Su nivel de azúcar en la sangre se mantiene estable toda la mañana.

Alrededor del mediodía, el cuerpo todavía necesita construir proteínas, pero un poco menos de grasa y no hay necesidad de azúcares rápidos (no hay hipoglucemia). Sólo un poco de azúcares lentos para la ingesta de energía necesaria. Secretamos proteasas y amilasas.

La merienda del mediodía, el momento adecuado para absorber el azúcar sin riesgo

Por la tarde, se siente la necesidad de azúcar, llega el cansancio al final del día y si no se lleva un poco (o más, dependiendo del esfuerzo físico real), puede producirse hipoglucemia antes de la cena. Los azúcares lentos y rápidos serán bienvenidos alrededor de las 5 p.m. para asegurar las necesidades de energía hasta la última comida.

La merienda debe ser experimentada como un verdadero momento de placer y relajación. Este momento le permite disfrutar de una merienda con y como los niños, le permite cortar una tarde muy larga de trabajo y terminarla en gran forma. Te permite compartir un pastel con un amigo a la hora del té… ¡todo tipo de placer que la mayoría de las «dietas» no permiten!
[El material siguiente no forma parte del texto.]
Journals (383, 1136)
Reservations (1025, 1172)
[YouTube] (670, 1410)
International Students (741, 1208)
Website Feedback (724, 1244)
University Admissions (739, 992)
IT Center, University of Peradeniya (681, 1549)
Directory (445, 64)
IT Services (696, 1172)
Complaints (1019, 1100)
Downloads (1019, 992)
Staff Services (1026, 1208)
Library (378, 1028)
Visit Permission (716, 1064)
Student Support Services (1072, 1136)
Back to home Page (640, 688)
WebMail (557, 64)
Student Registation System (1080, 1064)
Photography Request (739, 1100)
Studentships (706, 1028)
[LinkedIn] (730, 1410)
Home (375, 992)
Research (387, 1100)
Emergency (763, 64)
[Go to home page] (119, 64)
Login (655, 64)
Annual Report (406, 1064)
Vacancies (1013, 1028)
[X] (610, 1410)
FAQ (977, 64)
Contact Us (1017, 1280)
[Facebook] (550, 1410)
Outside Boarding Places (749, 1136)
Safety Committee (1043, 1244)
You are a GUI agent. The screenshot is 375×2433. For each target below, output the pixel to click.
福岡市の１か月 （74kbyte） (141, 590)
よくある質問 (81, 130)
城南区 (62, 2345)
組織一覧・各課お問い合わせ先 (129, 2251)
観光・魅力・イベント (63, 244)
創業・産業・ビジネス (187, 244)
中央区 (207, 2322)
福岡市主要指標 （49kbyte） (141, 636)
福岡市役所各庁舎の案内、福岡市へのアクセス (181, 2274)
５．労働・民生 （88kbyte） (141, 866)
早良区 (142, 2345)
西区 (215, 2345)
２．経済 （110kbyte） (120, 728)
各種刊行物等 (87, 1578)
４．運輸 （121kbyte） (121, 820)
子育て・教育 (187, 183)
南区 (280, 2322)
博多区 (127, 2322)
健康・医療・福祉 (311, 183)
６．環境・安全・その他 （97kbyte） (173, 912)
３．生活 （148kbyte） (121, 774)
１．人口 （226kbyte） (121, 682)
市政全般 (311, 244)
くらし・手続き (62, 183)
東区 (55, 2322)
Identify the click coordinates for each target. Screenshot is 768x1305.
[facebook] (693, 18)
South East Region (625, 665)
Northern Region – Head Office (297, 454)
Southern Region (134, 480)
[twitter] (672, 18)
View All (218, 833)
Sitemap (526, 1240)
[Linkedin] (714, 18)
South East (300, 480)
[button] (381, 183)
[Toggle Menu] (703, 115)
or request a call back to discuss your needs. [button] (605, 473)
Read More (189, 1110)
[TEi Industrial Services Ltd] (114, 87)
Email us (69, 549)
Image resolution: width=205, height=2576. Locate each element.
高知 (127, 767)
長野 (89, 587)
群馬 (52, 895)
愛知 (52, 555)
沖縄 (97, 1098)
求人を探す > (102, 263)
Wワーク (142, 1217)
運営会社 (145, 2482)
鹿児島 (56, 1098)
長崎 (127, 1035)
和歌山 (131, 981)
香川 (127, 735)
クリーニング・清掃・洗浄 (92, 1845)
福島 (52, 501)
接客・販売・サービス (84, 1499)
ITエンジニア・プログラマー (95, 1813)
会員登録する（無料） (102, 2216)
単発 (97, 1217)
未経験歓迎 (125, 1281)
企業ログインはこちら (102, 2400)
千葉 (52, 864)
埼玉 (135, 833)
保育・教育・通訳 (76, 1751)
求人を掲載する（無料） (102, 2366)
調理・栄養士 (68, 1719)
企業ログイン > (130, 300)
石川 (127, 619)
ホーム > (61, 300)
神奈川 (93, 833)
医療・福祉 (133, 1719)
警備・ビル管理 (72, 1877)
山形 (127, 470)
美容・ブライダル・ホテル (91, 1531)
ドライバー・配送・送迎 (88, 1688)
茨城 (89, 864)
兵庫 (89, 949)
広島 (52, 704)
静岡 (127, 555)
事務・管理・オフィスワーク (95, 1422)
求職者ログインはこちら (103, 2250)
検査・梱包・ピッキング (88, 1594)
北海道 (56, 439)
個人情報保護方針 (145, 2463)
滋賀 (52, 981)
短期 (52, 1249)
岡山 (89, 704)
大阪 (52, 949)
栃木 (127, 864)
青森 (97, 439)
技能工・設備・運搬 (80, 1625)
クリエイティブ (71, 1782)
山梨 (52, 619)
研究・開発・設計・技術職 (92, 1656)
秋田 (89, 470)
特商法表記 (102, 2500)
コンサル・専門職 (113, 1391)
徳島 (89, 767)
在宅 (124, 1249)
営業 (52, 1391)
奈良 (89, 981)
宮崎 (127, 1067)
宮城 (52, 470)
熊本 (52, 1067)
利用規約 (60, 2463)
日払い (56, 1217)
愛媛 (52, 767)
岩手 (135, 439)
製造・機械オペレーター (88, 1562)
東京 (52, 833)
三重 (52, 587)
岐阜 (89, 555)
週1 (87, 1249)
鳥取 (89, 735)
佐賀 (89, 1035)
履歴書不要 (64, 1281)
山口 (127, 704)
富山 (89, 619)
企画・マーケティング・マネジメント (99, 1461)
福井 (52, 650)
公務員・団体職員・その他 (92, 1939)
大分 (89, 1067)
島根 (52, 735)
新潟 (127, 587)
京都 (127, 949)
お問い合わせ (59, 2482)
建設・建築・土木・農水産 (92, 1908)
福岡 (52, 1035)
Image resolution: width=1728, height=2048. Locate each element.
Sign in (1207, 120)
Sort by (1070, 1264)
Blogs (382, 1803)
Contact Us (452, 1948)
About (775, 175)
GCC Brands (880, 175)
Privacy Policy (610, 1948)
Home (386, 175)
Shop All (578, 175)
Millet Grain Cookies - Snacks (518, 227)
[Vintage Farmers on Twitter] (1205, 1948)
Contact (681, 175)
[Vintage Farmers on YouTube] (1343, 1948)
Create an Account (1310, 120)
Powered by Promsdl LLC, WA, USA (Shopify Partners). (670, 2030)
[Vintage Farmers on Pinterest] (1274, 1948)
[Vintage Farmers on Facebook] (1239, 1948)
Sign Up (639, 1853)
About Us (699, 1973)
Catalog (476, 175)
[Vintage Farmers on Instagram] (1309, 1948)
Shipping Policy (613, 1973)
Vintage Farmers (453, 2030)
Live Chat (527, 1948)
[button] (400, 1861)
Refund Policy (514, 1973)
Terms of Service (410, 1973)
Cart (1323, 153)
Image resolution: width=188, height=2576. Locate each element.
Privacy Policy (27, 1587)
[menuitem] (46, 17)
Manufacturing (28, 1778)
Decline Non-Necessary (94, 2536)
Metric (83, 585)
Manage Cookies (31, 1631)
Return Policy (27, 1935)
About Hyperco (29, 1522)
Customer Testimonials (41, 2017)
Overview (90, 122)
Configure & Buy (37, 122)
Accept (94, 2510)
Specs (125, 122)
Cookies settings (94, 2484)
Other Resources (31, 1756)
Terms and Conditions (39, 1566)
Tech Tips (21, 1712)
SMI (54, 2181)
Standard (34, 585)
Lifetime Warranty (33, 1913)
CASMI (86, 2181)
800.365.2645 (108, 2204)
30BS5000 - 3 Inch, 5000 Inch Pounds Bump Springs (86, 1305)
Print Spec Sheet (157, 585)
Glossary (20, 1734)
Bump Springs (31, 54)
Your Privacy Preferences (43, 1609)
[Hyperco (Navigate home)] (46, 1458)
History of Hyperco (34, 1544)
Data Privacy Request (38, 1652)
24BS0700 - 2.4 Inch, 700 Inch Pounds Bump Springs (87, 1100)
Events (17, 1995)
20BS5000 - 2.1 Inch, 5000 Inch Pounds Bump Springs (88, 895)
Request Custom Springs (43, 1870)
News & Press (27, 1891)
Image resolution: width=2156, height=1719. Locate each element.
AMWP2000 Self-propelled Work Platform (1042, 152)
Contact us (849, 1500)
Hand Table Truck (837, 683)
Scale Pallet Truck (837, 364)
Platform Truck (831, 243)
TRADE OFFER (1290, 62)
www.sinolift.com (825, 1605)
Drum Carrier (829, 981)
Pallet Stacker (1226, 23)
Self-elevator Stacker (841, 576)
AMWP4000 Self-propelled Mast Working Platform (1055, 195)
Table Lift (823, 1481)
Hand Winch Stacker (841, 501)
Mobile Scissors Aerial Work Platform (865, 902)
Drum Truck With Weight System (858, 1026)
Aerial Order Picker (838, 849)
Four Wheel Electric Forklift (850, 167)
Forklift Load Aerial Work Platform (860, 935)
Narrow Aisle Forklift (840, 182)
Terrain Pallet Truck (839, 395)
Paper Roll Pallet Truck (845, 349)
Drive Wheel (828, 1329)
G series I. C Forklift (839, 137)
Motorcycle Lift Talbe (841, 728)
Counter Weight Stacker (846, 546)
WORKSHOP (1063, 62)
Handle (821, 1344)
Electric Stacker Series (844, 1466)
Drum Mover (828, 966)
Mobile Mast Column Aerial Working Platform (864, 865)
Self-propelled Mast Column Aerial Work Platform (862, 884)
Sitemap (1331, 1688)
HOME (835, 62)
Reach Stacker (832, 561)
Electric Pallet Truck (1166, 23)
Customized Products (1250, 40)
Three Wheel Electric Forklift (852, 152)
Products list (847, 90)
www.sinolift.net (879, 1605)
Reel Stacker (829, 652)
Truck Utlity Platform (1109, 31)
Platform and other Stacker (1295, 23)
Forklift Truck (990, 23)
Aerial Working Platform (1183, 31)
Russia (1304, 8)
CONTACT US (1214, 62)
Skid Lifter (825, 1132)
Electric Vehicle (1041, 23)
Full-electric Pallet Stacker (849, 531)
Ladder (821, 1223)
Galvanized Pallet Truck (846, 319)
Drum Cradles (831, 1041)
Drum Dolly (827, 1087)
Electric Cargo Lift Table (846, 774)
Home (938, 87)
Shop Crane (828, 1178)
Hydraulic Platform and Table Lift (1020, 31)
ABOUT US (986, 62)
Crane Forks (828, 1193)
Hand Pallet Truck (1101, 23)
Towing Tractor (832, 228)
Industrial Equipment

Pero sobre todo, le permite llegar a la cena sin tener mucha hambre y por lo tanto poder comer muy ligero, ¡o incluso prescindir de la cena si no siente la necesidad!

Una comida ligera por la noche para una noche de desintoxicación para un adelgazamiento duradero.

Por la noche, en principio el cuerpo bien alimentado durante el día no necesita nada más; además la producción de enzimas digestivas es baja y se corre el riesgo de digerir mal una comida demasiado rica. Esta última comida será por lo tanto ligera, tan fácilmente digerible y tan baja en grasa como sea posible; coma verduras verdes en el corazón de su cena.

Por la noche, el cuerpo está en una fase de reestructuración celular y en modo de «desintoxicación». Pero si su última comida se toma demasiado tarde y si es demasiado copiosa, su hígado se movilizará en sus funciones digestivas y no podrá iniciar el proceso de desintoxicación. Te «atascarás» en el transcurso de los días y las noches, ¡así que la fatiga y el aumento de peso se instalarán!

Simplemente respetando este ritmo dietético, la hipoglucemia matinal y las compulsiones del final del día han desaparecido «milagrosamente» sin ninguna voluntad por su parte. De está forma podrá adelgazar o mantener su peso, sin dejar de consumir azúcar.